Pasta with black truffles and Parmesan

Pasta with black truffle
This is a guest recipe, so a special thank you to @catchychan for allowing us to post it.
We recently got our hands on some fresh black summer truffles, which have a distinct, almost pungent aroma. Truffles are quite expensive so there is no need to create an elaborate dish, this simple recipe allows the savoury notes of the truffle to really come through and is a delicious treat.
The "black truffle" or "black Périgord truffle” is named after the Périgord region in France and grows exclusively in harmony with oak trees. These can be found in late autumn and winter, reaching 7 cm in diameter and weighing up to 100g/3.5oz.
Total Time 30 minutes
Course Main Course
Cuisine Mediterranean
Servings 4


  • 250 g good quality filini, pappardelle or linguine
  • 50 g unsalted butter
  • 100 g parmesan (finely grated)
  • 2-3 fresh black truffles (shaved into thin slivers)

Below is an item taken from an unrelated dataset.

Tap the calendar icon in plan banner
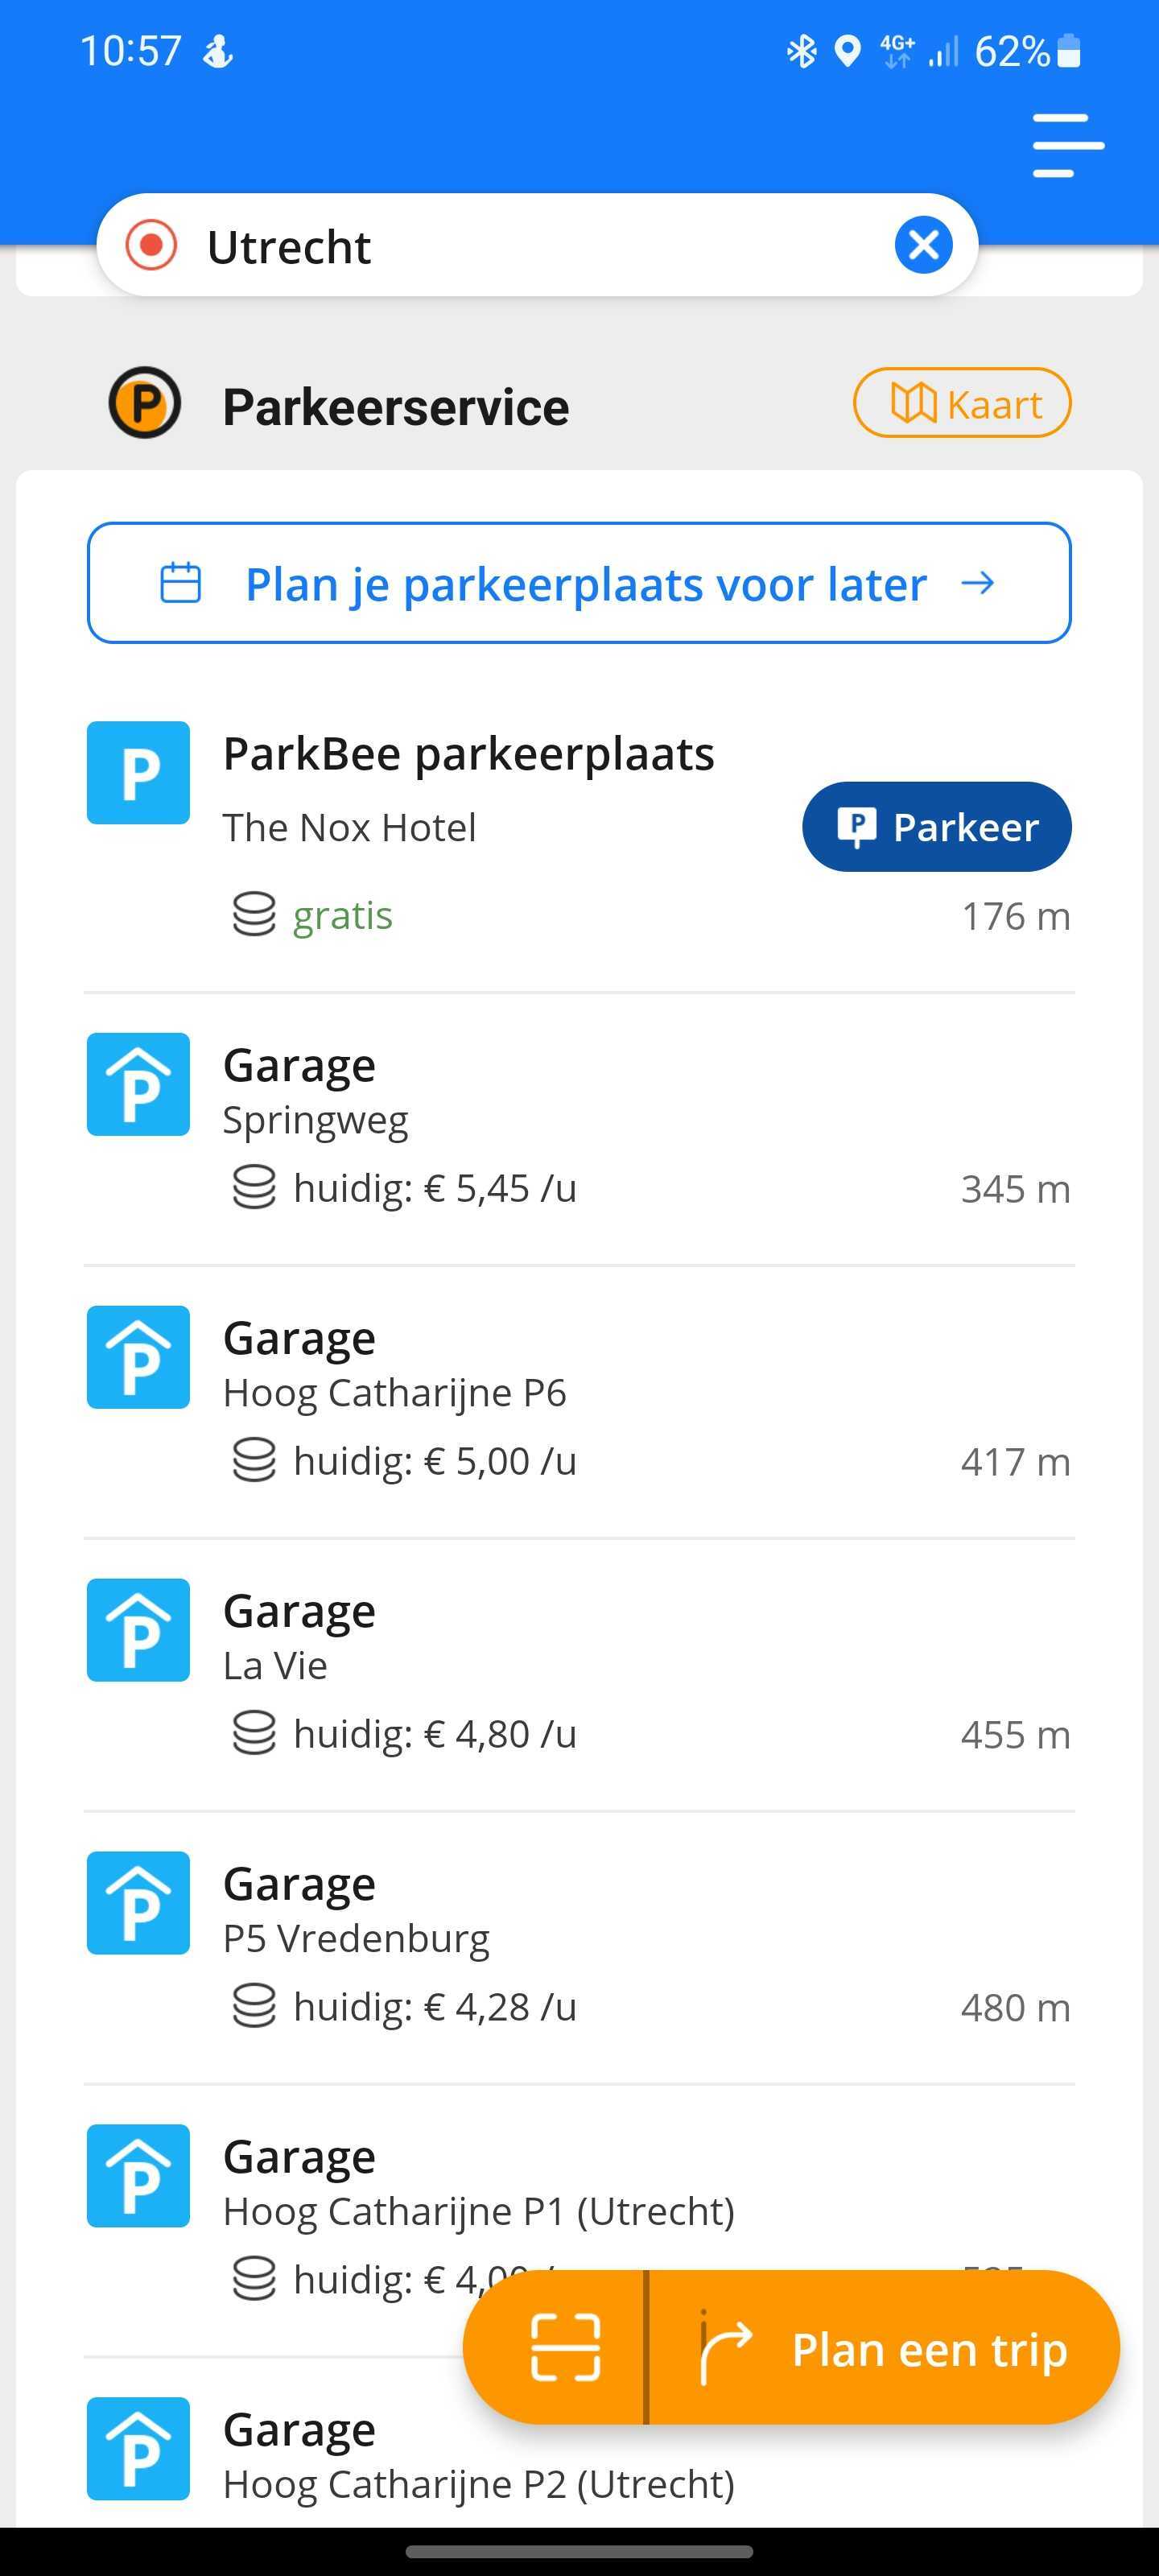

  • good quality extra virgin olive oil



  • You can buy expensive equipment to prepare truffles, but for this recipe, none are needed.

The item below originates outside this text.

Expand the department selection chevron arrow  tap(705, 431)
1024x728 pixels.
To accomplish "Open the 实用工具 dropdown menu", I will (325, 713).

  • Check that clay/dirt isn’t stuck in the groves of the truffles. Give the truffles a quick rinse under running water and gently brush away the clay.
  • Instead of using a truffle brush to clean the truffles, a toothbrush can be used (preferably new!). A sharp knife or an adjustable cheese plane can replace an expensive truffle shaver but avoid using a fixed cheese plane as it will slice the truffles too thick.

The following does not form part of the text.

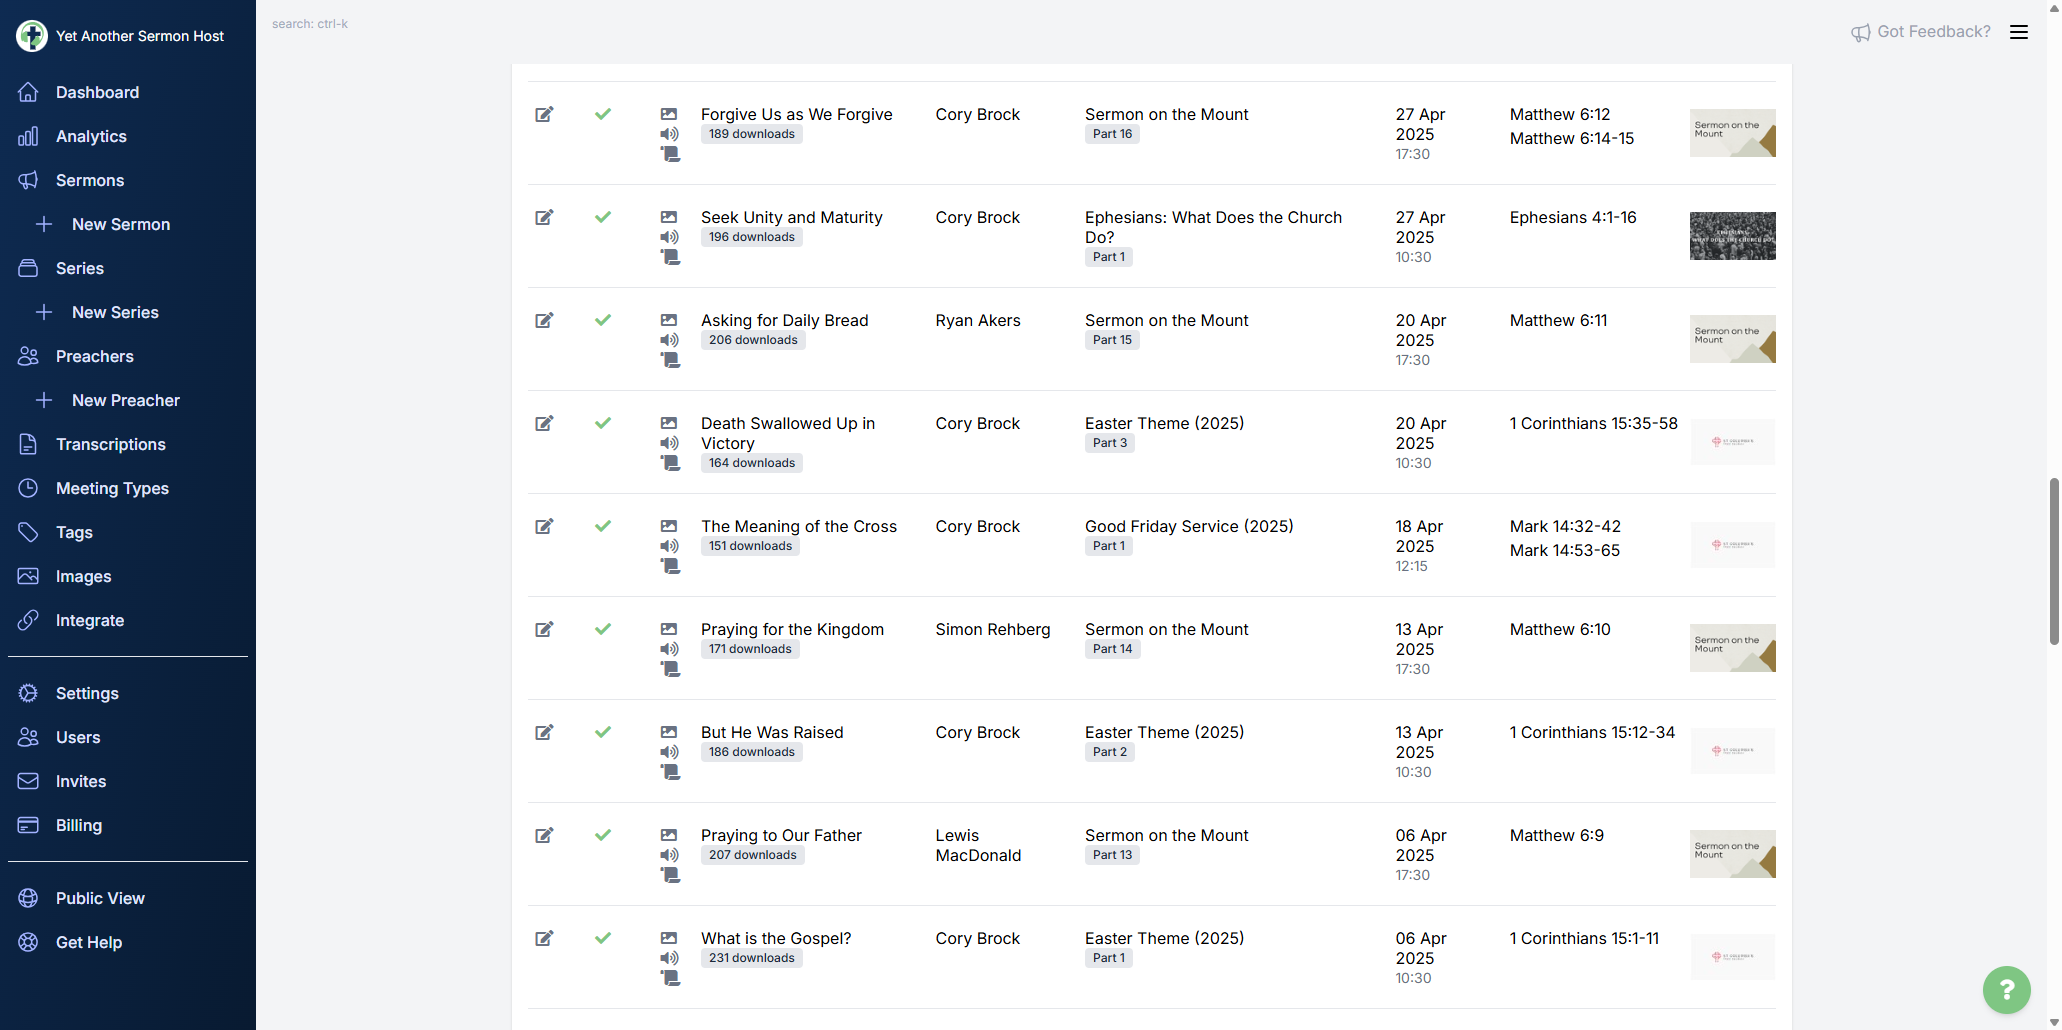Screen dimensions: 2062x1030
Task: Open Analytics in the sidebar
Action: [x=91, y=137]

  • Cook the pasta according to pack instructions, drain and reserve some of the water it was cooked in.
  • Gently melt the butter in a large frying pan, add the pasta and toss the two together.
  • Add 4-5 tbsp. of the pasta water to the pan.
  • Season with salt and black pepper.
  • Heat through then remove the mixture from the pan.
  • Serve warm with the shaved truffles and a generous glug of extra virgin olive oil mixed through. Top with grated Parmesan (Parmigiano Reggiano).
A fabled aphrodisiac, the black truffle's penetrating aroma led the Epicureans to liken the scent to that of the tousled sheets of a brothel bed. In the Middle Ages, monks were prohibited from eating truffles for fear they would forget their calling.